WORK TASK: The lines from the start of the data up to and including the one with "Task: Click the Mail bookmark folder icon" should be returned exactly, and nothing else.

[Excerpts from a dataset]

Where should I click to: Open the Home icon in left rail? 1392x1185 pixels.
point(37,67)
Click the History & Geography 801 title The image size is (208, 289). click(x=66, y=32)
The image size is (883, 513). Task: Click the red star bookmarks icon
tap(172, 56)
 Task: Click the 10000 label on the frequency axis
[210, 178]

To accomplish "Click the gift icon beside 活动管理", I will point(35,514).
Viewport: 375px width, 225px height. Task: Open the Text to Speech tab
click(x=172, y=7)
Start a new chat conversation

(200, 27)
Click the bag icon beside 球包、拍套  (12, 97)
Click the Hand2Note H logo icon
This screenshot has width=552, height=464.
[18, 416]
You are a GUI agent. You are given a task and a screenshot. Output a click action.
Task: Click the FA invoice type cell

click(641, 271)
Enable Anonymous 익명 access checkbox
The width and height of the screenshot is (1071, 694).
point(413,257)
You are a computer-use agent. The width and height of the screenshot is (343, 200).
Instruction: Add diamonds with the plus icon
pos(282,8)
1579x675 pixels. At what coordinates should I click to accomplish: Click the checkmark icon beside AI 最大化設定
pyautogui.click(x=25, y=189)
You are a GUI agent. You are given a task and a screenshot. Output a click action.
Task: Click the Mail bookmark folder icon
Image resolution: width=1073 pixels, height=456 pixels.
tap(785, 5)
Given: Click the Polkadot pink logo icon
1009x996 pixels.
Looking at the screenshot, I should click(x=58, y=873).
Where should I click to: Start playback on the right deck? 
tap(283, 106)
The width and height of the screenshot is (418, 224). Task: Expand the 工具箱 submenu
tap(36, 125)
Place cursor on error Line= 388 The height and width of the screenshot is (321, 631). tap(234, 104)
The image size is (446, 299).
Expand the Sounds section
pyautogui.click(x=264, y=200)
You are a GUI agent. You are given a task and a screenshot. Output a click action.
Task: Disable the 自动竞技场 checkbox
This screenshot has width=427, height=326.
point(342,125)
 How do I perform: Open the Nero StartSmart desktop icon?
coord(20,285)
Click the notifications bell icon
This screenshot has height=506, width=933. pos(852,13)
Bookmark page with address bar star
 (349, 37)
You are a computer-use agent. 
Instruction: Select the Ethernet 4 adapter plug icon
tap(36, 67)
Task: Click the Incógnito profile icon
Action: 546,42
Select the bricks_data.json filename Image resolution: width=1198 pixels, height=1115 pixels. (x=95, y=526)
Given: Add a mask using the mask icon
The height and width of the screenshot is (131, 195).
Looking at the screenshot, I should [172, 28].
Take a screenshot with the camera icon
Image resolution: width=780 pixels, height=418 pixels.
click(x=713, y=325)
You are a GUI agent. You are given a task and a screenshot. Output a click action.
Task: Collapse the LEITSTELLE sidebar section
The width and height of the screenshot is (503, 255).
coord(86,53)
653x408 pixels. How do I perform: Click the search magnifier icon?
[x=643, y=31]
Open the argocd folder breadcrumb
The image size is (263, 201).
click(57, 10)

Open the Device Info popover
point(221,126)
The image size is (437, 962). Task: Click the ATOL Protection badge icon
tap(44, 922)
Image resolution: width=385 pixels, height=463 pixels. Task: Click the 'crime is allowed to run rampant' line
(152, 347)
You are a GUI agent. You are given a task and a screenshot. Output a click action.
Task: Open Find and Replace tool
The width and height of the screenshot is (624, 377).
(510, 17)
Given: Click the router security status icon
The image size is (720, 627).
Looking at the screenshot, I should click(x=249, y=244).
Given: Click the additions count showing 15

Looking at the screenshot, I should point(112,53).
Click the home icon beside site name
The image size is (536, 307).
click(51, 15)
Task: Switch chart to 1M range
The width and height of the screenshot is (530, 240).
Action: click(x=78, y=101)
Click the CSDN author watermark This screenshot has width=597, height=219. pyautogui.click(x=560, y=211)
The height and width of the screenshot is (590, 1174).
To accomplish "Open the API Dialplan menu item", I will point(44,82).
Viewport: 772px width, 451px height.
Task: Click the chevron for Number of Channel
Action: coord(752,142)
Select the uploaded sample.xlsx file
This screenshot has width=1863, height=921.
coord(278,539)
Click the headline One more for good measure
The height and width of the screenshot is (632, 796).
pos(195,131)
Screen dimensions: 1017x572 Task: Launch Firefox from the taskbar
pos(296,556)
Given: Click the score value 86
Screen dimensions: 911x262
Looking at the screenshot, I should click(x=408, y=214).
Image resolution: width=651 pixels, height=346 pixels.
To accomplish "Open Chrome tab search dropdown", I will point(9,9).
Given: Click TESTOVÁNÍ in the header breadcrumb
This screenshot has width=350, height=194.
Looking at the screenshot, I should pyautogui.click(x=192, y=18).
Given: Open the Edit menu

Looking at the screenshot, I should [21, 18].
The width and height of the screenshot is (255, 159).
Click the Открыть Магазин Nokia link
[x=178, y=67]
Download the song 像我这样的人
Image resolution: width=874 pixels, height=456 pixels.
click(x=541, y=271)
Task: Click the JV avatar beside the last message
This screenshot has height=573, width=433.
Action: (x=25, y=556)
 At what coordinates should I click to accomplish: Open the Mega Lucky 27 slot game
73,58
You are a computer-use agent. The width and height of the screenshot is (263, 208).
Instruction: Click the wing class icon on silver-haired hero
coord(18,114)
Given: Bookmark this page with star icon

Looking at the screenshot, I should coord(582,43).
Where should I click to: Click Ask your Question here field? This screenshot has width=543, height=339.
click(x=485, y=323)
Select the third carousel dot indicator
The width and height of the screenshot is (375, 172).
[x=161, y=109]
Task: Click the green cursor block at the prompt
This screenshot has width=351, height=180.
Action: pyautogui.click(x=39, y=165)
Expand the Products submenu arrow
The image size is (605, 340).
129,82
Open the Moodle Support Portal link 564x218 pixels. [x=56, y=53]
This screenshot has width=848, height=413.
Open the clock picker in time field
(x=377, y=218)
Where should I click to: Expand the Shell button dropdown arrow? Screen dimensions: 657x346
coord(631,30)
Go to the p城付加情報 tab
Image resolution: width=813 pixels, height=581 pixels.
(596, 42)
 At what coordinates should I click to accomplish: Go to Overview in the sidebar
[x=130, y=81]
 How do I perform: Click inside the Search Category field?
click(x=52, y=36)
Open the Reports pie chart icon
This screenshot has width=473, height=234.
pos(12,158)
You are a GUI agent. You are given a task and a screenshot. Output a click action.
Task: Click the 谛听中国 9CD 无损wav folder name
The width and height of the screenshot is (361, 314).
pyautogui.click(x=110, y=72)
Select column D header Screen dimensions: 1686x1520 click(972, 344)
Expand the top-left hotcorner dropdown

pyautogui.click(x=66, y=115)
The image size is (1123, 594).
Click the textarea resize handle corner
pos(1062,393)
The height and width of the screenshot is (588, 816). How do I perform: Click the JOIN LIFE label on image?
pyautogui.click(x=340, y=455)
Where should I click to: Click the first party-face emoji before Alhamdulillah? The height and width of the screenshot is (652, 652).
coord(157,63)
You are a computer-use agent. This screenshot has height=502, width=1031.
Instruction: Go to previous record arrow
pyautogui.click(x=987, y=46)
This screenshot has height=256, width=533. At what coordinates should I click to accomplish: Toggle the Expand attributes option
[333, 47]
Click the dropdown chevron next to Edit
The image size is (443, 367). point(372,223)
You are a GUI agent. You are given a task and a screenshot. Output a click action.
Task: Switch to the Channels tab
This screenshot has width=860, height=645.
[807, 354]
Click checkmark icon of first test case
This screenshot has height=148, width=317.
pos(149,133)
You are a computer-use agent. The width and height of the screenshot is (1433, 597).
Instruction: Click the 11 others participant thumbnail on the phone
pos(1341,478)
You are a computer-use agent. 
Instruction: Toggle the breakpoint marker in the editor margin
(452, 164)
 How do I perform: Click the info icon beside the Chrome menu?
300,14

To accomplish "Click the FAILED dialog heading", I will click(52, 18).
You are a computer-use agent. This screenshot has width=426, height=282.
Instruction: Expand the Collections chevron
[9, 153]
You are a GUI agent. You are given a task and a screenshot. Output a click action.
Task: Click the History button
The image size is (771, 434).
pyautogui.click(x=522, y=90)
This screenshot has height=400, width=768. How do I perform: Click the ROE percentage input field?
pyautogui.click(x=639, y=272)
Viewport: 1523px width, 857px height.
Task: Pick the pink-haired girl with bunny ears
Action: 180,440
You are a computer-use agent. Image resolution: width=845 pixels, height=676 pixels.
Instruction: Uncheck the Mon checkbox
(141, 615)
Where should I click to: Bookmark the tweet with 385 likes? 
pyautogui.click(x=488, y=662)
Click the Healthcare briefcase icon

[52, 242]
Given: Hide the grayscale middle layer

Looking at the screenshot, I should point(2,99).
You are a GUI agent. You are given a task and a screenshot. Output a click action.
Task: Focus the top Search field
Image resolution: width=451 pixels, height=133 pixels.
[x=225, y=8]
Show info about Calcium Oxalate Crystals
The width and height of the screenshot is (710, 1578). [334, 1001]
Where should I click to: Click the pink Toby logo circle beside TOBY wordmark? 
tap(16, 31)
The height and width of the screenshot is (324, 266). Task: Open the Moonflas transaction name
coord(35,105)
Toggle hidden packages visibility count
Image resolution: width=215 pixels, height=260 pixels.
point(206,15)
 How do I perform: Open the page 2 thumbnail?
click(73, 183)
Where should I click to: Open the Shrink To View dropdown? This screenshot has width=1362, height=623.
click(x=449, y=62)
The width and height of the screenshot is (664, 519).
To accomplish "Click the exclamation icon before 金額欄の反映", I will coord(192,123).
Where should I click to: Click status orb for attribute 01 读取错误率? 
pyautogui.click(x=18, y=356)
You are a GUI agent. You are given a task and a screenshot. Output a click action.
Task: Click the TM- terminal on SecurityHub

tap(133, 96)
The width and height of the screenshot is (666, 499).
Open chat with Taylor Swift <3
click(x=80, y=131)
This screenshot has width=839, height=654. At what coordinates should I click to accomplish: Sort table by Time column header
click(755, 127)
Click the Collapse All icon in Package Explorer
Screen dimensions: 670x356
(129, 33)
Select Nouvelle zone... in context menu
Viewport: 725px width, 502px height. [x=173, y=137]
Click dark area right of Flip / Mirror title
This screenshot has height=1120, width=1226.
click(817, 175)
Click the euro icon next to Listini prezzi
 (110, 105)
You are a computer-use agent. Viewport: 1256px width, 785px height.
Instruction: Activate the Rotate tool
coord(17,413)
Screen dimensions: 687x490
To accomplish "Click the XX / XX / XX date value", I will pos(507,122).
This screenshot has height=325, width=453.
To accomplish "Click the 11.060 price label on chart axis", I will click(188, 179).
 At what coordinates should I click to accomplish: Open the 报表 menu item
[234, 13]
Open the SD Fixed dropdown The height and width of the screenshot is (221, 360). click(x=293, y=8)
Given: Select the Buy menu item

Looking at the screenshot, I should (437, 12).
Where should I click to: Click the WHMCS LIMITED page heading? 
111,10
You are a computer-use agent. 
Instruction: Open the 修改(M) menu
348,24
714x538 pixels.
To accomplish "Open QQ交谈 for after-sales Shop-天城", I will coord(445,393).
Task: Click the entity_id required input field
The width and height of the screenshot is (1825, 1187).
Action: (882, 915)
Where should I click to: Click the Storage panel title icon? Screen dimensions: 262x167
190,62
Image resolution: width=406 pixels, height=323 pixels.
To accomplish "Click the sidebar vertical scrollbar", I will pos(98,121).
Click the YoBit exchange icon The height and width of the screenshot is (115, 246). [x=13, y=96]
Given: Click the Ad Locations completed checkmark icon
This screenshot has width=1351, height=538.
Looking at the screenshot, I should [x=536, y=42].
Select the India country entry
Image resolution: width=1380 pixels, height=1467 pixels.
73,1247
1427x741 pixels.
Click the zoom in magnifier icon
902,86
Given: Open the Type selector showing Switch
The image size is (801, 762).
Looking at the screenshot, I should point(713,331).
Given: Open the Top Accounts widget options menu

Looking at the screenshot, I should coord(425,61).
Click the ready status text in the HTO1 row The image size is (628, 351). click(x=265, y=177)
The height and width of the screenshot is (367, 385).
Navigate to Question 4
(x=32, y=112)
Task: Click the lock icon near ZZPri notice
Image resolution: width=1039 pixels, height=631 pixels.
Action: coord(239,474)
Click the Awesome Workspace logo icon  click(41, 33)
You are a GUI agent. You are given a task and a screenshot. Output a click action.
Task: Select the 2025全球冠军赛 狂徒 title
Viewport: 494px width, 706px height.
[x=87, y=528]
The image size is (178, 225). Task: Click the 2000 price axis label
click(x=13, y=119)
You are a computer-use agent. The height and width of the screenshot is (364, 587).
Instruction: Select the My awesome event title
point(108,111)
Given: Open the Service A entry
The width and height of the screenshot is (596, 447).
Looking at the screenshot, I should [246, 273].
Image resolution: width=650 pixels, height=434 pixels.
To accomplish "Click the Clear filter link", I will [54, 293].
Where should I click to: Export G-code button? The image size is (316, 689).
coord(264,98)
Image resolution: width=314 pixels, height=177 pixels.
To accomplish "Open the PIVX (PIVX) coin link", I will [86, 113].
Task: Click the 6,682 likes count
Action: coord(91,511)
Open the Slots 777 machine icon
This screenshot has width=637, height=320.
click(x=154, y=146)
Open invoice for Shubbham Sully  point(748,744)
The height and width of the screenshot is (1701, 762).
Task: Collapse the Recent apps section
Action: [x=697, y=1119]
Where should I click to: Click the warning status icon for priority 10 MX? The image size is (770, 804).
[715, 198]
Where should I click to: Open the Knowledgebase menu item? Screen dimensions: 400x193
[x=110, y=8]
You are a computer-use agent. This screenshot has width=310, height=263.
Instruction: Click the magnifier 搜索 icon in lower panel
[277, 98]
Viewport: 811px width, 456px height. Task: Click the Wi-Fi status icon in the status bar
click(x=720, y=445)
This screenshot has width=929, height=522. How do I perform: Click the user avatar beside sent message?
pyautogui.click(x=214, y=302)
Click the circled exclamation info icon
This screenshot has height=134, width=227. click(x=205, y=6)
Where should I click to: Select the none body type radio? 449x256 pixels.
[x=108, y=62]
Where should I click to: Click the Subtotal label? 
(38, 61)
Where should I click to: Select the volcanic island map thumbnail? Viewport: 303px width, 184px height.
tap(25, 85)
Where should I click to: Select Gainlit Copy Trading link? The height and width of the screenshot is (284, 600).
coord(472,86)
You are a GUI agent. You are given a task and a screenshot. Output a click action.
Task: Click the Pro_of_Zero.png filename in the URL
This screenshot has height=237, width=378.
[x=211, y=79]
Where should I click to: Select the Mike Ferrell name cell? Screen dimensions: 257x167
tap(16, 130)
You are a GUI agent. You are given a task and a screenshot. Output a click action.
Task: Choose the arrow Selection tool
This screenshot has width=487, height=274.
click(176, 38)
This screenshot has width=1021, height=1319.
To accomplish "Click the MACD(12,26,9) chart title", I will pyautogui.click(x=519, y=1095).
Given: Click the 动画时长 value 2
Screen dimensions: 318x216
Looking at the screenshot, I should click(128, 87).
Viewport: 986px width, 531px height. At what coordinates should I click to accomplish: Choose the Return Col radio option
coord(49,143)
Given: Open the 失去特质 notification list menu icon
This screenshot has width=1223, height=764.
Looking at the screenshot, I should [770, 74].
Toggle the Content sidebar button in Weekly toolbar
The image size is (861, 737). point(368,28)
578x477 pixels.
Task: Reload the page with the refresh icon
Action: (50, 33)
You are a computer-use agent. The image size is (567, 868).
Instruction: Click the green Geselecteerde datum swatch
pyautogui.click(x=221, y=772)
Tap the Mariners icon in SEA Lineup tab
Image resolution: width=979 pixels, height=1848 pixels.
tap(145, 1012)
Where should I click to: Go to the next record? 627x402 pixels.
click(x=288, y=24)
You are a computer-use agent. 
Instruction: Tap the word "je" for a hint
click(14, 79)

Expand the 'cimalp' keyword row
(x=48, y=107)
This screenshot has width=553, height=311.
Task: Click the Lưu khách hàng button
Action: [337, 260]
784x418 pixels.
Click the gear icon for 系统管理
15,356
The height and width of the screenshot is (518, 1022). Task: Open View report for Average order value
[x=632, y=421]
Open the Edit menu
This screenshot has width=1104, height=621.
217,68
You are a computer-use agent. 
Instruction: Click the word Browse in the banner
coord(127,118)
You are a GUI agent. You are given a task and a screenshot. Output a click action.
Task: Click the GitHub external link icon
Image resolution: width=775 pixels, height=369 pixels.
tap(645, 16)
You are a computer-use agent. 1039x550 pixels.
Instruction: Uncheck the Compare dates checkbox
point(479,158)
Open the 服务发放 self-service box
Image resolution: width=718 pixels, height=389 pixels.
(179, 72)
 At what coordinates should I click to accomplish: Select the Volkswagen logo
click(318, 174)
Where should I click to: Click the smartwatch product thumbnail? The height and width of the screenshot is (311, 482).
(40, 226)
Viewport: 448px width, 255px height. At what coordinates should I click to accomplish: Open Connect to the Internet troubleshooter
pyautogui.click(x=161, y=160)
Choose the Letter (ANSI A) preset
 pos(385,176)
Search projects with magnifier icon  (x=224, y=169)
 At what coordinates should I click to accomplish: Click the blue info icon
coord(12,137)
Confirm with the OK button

ANSWER TO THE EXERCISE:
Where should I click to: Open the Home icon in left rail? 1392x1185 pixels.
point(37,67)
Click the History & Geography 801 title The image size is (208, 289). click(x=66, y=32)
The image size is (883, 513). Task: Click the red star bookmarks icon
tap(172, 56)
 Task: Click the 10000 label on the frequency axis
[210, 178]

To accomplish "Click the gift icon beside 活动管理", I will point(35,514).
Viewport: 375px width, 225px height. Task: Open the Text to Speech tab
click(x=172, y=7)
Start a new chat conversation

(200, 27)
Click the bag icon beside 球包、拍套  (12, 97)
Click the Hand2Note H logo icon
This screenshot has width=552, height=464.
[18, 416]
You are a GUI agent. You are given a task and a screenshot. Output a click action.
Task: Click the FA invoice type cell

click(641, 271)
Enable Anonymous 익명 access checkbox
The width and height of the screenshot is (1071, 694).
point(413,257)
You are a computer-use agent. The width and height of the screenshot is (343, 200).
Instruction: Add diamonds with the plus icon
pos(282,8)
1579x675 pixels. At what coordinates should I click to accomplish: Click the checkmark icon beside AI 最大化設定
pyautogui.click(x=25, y=189)
You are a GUI agent. You are given a task and a screenshot. Output a click action.
Task: Click the Mail bookmark folder icon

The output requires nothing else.